The unfurling sky known only as ‘Elle’ hung over the world of things briefly as her once vertical body had become a horizontal mirror to their reality. The hanging white sky had patch work clouds made of shadows mocking the objects around the room on her back. The distant and unknown mockeries of real things grew bigger and in so doing, marked the acceleration of a woman caught in gravity plummeting onto the world of things.
The desk was alive with passion and heat. What objects were lucky enough to roll of the edge could only imagine the reality of those left under the soft flesh of the fallen sky. The lamp tipped, landing on its switch, and turning on with a flash of brilliance. Meanwhile, the only thing standing on the desk was the globe who supported an upside down atlas on its brass top. The pages marked where some forgotten traveler once peered allowing the waters of the Mediterranean to become alive to his eyes, before turning them over and making them the sky atop the globe, whose base now found itself intimately close with the nape of the young woman’s neck.
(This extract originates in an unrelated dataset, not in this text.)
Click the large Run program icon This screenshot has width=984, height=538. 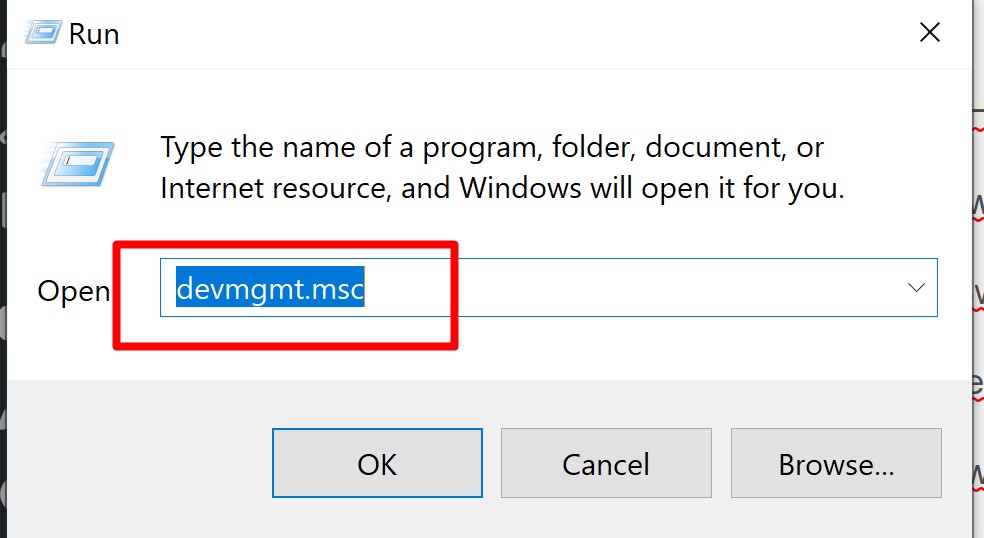(77, 162)
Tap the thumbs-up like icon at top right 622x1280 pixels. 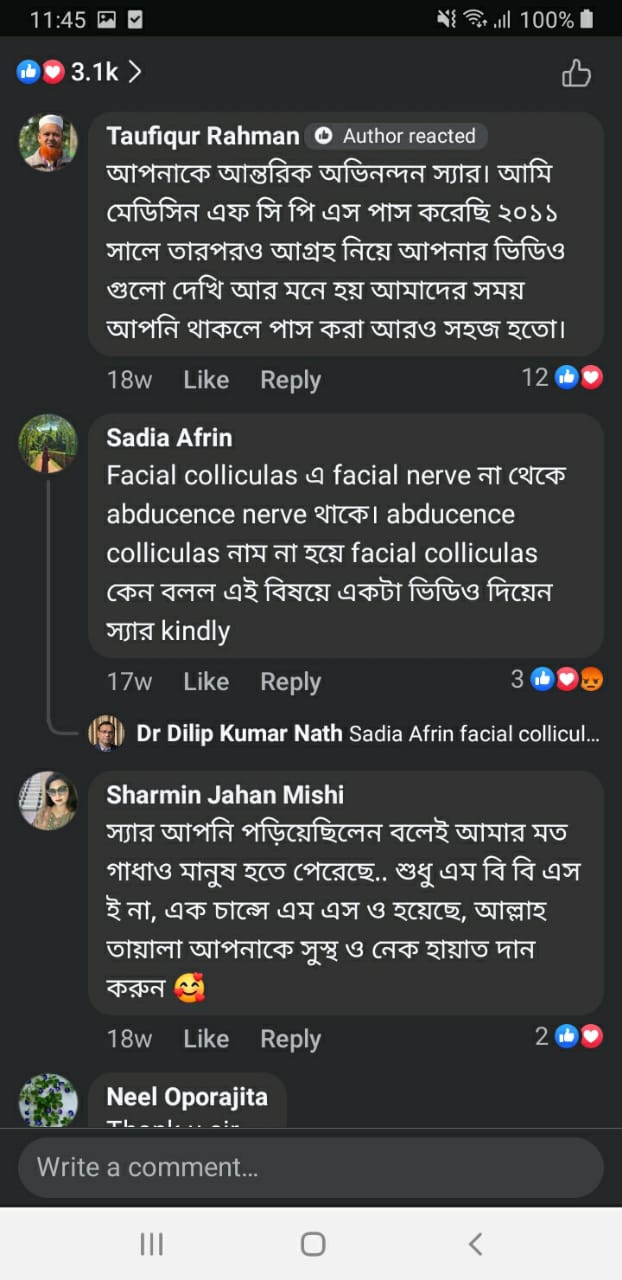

Beneath a rolling white sky the spines of several books cracked. Sweat caused thin pages to stick to flesh – Shakespeare’s Tempest clinging to the posterior of the whispered ‘Elle’. Her head gently forced up by a thick anthology of Plato’s complete works. Her back arching over volumes of assorted poetry. The rest of her bed was too dense to be described here. The still erect bronze sun stood over her, reaching his fingers down to pluck a single page from a book, pinned while escaping, just out of reach of her left bosom.
He read aloud: “I have awakened from the death of absence, my Elle! my spirit arises, strengthened, as from sleep”. His other hand ran over soft stomach and rested on her hip. It was now, as she hanged limply over the antique desk like Dido, that she gained the strength of Antaeus. The leviathan’s again awoke and met the man’s eyes.
She whispered: “A sin so sweet, I think I shall indulge twice”. The two lay together. A day had passed, and now a night. The room had only one inhabitant again. On the second day the morning appeared in the window of the old study and the woman was alone. As if it had all been a dream, but it had not. She turned the paper in her hand over, and read aloud: “‘Silly! what is parting?’ she whispered mysteriously, with the smile of an immortal”. She allowed the paper to float to the ground. “Parting is such sweet sorrow.”